Selecting The Correct Roof Coating – Part 1

August 2009 Volume 1 Number 8

There are many choices in roof coatings available to roofing contractors today. This sometimes makes it difficult for a contractor to choose the correct coating for a particular project. Choosing the correct coating becomes more complicated given the myriad of roof systems currently on the market. Before choosing a coating to use, it’s very important that you understand some basics about coating technology.

Roof coatings are classified according to binder type and carrier type. Application methods and compatibility with existing roof surfaces stem from binder type and carrier type.

A coating’s binder is its basic matrix material that adheres to a roof’s surface. Different binder chemistries are used to meet price and performance criteria, as well as to match specific roof substrates. The binder type generally dictates most of a coating’s primary physical properties, including elongation, tensile strength, adhesion to a particular substrate material, permeance, water absorption, low temperature flexibility and resistance to fungi and dirt. Binders commonly used in roof coatings range from asphalts to a wide range of elastomers (acrylics, urethanes, silicones, thermoset rubbers and various block polymers), as well as blends of these. Binder chemistries constantly are evolving and new coating formulas are being developed for special applications.

A coating’s carrier is a liquid that is combined with the binder to reduce the coating’s viscosity to a workable level. The carrier generally evaporates during curing of the coating. The carrier also generally dictates a coating’s installation process and cure time.

Water can be used as a carrier, in which case the binder generally is suspended in the water as an emulsion. But traditionally, most coating binders use solvent as the carrier.

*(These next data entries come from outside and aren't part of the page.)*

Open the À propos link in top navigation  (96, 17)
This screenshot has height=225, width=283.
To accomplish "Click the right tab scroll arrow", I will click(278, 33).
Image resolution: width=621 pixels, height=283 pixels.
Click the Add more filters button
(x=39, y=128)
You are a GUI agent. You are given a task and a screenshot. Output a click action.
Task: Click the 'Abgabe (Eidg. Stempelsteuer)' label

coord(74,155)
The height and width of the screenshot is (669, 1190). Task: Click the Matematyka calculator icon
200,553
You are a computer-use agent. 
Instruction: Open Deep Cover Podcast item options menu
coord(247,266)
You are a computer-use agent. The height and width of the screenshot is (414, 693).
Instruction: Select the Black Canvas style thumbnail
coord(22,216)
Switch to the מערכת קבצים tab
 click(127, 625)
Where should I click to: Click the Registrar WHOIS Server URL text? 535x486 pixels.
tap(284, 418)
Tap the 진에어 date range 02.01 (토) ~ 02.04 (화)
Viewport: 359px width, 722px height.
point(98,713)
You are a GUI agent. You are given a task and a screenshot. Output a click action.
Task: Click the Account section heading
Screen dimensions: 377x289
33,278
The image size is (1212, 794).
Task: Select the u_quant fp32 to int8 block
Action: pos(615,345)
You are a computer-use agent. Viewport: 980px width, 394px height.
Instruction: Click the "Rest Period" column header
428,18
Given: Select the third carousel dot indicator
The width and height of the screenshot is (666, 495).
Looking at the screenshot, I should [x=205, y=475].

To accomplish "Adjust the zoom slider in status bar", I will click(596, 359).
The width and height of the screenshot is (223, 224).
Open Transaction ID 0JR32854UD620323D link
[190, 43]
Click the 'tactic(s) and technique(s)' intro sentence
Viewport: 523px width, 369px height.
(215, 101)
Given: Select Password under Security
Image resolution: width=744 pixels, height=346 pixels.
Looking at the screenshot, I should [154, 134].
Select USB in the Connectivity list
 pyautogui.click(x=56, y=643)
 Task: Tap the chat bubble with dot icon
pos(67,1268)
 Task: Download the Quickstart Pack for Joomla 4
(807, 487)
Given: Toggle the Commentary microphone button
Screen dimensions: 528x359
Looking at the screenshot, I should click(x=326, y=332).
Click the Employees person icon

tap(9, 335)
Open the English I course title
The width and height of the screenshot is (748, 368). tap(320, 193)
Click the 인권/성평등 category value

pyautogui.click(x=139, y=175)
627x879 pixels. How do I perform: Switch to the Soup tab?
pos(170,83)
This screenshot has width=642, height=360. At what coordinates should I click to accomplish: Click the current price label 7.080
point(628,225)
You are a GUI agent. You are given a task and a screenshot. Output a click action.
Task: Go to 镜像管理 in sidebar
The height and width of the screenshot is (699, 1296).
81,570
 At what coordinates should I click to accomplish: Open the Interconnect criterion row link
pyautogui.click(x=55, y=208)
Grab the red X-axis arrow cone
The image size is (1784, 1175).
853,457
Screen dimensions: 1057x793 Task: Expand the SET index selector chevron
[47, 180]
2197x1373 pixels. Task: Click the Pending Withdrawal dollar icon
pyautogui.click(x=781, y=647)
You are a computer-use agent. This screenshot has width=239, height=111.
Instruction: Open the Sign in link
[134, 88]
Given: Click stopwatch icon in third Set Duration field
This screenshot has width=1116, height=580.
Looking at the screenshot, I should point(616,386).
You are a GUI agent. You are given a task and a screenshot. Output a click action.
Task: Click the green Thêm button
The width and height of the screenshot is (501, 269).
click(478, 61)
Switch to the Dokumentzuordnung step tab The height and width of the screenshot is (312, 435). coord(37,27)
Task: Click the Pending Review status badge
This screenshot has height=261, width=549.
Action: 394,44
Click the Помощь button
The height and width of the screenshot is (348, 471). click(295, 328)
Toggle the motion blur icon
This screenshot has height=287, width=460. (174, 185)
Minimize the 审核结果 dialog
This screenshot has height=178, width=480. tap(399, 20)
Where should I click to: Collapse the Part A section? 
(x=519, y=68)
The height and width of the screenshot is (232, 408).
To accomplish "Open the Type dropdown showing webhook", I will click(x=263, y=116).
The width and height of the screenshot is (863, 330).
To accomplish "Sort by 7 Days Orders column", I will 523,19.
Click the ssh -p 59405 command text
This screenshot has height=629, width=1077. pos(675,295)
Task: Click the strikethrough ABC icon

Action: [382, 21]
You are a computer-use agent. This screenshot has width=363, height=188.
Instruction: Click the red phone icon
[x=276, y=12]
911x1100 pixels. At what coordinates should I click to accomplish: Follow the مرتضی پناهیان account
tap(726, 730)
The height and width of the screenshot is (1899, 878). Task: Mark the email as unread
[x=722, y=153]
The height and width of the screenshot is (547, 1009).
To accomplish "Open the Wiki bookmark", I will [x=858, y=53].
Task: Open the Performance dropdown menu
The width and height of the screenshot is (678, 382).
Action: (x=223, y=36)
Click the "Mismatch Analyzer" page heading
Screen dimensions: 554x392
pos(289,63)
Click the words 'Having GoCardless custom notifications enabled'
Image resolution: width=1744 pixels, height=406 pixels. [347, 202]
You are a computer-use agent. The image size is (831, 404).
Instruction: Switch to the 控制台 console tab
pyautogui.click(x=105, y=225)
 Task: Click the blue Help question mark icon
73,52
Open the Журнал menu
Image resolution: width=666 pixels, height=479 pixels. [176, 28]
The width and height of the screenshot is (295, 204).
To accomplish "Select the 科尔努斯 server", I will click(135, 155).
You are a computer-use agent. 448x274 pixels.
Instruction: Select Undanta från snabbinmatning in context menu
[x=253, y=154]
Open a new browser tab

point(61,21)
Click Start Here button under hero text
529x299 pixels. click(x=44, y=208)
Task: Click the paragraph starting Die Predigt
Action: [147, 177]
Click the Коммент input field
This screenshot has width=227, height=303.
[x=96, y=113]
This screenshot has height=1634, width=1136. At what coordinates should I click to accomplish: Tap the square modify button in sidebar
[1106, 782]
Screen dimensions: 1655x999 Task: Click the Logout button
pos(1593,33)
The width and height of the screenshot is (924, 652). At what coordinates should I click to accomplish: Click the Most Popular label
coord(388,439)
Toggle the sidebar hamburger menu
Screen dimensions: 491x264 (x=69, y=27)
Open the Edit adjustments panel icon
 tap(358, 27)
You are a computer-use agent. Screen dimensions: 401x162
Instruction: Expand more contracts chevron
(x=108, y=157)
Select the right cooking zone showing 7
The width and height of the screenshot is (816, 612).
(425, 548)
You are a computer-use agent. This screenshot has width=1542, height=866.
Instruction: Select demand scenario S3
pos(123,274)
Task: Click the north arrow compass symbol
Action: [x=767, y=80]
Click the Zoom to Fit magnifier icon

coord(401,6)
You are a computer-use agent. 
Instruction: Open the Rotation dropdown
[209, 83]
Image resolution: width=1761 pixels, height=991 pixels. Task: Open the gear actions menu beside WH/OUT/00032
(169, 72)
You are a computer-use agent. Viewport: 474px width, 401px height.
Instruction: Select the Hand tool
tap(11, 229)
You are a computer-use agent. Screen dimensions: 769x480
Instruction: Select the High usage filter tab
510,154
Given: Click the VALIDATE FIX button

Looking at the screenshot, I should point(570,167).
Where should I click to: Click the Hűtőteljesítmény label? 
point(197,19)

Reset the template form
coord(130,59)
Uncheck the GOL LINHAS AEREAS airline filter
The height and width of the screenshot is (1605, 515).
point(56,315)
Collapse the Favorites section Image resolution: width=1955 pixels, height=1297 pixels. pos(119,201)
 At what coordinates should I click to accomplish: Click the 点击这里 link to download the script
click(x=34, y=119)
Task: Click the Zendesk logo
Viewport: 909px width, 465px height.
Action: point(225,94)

Environmental regulations tend to favor water-based emulsions over solvent based coatings, which are high in volatile organic compounds (VOC’s). It generally is easier to clean a work site when water-based coatings are used. However, in many applications, solvent-based coatings wet surfaces better. (“Wetting refers to the contact between a liquid and surface. A liquid with high surface energy – or strong internal bonds – tends to spread out on a surface.) Also, solvent-based coatings cure in a broader range of weather conditions and provide more water absorption resistance than water-based coatings.

A coating’s cure rate can vary greatly because it is affected by ambient humidity, temperature and sunlight. This is especially true of water-based coatings, which can dry slowly and even freeze in winter and can dry faster than conventional coatings in summer. If a coating is not properly cured, its performance can be compromised.

A coating’s permeance and thickness also affect its curing also affect its curing process because a thick coating with low permeance can “skin over” with the top layer curing first and preventing the remainder of the carrier from evaporating.

Pigments and fibers can be added to binders to control physical properties and increase reflectivity. Because reflectivity and emittance are defining properties of cool roofs, organizations such as the Cool Roof Rating Council have been formed to develop standardized methods for measuring these coating properties in real applications.

When initially installed, some white reflective coatings can reflect 80% or more of the sun’s rays to reduce air conditioning costs. A highly reflective cool roof often can reduce energy consumption by 10% to 20% or more and can reduce urban heat island effects. When used as part of an ongoing maintenance program, coatings typically can be treated as an expense, not a capitol investment (as with reroofing).